So Mr. Greenberg – Hashem loves you more than He loves all of space. Mr. Katz, Mr. Rubin, Mr. Friedman, Mr. Shama and everybody else, you’re all that Hashem is interested in. “Each one of you,” Hashem says, “is to Me a beloved child!”
Keep Your Deeds Clean
Now, if that’s true, if His thoughts, His interest and His love, are directed at us, so you can understand why it’s so important to gain for yourself the blessings of the Am Yisrael. And therefore our parsha teaches that although we know that Hashem requires certain things of us, and that He blesses us when we obey, still it’s essential to gain the blessing of the Am Yisroel as well.

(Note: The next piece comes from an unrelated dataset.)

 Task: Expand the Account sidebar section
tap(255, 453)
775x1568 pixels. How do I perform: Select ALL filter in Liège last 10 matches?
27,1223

The Am Yisroel is being compared here to Hashem! The first principle is Hashem, but the second principle is our great nation.
By the way, that’s why it’s so important to avoid mar’is ayin. Not only do we keep far away from misdeeds because we want to find favor in the Eyes of Hashem but even when we’re doing nothing wrong, we’re careful not to raise suspicion in the eyes of our fellow man. Let’s say you want to make a telephone call. Don’t go into a treife restaurant to use the telephone because it looks to the eyes of people as if you’re disloyal. Although it’s not true; you’re a loyal man – you even wipe off the receiver before you pick it up to talk into it, nevertheless, people see you going in and maybe they’ll think something.
So you’ll say, “What of it if that person misjudged me, if he suspects me? I know the truth; I’m innocent. And Hashem knows too. So who cares what my neighbor thinks?”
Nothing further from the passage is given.